Yes, FairPUT costs the same like a classic PUT. But I doubt they can create arbitrage, but I'll check this further. Thx. But I repeat: only CALL and FairPUT, and the underlying, are allowed in the market, the standard PUT is banned.
@Atikon, as said: this is not intended for such exotic markets with negative prices, so let's forget that crappy argument. And I wonder what your Chi Square Distribution has todo with option pricing models. Do you see it mentioned in BSM? Nope! So let's forget that as well. What remains of your arguments? Nothing! Just explain how they would create arbitrage. I am anxious to hear
Show me the stock with a negative Spot In the meantime write the Admin to change your Acc. name into "Full Blown Dunning-Kruger"
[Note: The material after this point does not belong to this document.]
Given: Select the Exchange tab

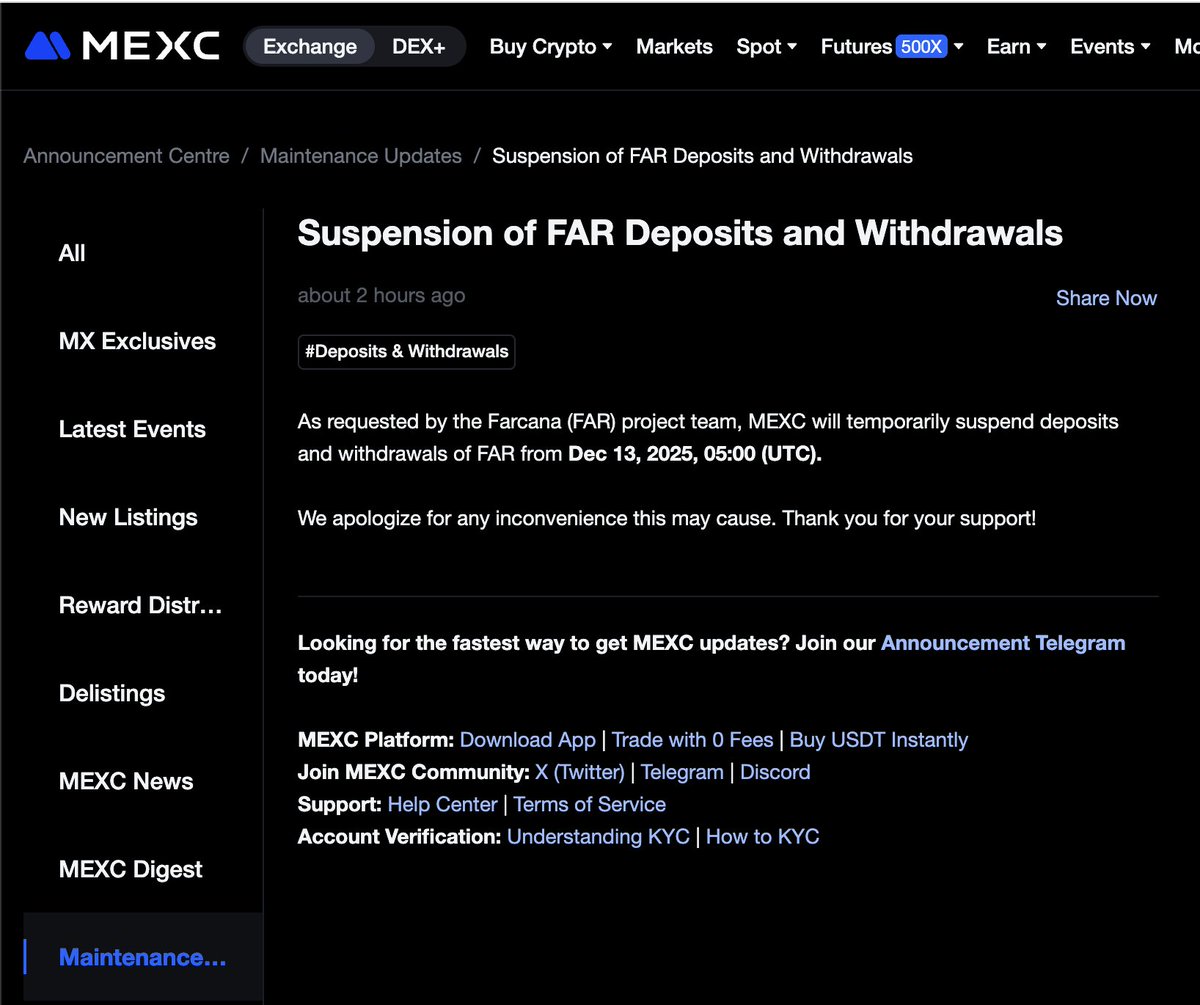Looking at the screenshot, I should (x=310, y=45).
Kevin points out exactly how your "FairPuts" could easily be arbitraged. If you sell a standard call and hedge one-to-one with long stock you synthetically create a short standard BSM put, which you are trying so hard to get rid of. By creating a short standard BSM put (by selling the BSM call against long stock 1 to 1), and then simultaneously buying your "FairPut" one could arbitrage the difference between the two. Since your "FairPuts" start out paying much more than standard BSM puts, the algos would within minutes arb this difference until your "FairPuts" paid out the same as a standard BSM put, which defeats the whole purpose of your invention.
I said I'll check that situation. It takes some time. Thx. Hmm. if that is indeed true, then it's a hard nut, I admit it... :-( But I need to check it first myself. Takes some time here.